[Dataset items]

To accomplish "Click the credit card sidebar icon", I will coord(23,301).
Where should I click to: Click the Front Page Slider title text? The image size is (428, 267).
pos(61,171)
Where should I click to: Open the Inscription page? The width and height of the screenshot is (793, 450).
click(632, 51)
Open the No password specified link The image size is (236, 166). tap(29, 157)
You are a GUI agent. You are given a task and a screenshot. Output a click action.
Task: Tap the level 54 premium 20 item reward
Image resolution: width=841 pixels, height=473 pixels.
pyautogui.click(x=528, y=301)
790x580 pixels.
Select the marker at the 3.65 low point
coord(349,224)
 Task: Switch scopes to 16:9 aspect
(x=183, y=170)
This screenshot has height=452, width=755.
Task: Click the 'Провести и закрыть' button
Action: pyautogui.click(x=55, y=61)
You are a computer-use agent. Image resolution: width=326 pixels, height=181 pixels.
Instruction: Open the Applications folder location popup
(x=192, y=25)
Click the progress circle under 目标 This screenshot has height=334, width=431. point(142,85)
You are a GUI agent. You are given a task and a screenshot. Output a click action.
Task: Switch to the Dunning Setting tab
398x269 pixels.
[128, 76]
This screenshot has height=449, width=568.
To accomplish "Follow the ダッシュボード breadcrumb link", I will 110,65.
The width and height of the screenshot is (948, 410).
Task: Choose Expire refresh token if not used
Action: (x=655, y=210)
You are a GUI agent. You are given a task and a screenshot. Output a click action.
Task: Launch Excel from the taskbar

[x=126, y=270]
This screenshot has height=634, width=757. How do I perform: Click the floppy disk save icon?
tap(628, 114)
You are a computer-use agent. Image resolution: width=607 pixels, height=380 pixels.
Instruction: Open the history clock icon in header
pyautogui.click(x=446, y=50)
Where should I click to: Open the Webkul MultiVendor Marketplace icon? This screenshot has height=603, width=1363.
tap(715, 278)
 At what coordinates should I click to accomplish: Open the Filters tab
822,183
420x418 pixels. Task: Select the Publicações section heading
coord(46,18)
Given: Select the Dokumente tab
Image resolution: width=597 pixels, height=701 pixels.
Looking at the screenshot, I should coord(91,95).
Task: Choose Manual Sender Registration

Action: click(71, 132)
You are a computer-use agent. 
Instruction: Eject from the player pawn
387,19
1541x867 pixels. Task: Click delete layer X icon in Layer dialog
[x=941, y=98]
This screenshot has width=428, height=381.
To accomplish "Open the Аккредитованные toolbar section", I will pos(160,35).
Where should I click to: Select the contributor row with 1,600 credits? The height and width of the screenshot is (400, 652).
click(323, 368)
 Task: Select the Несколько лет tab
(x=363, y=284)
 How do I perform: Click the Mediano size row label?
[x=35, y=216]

• TASK GOAL:
Pull every line with "computer" from the records.

• TASK OUTPUT:
You are a computer-use agent. Image resolution: width=326 pixels, height=181 pixels.
You are a computer-use agent. Image resolution: width=607 pixels, height=380 pixels.
You are a computer-use agent. 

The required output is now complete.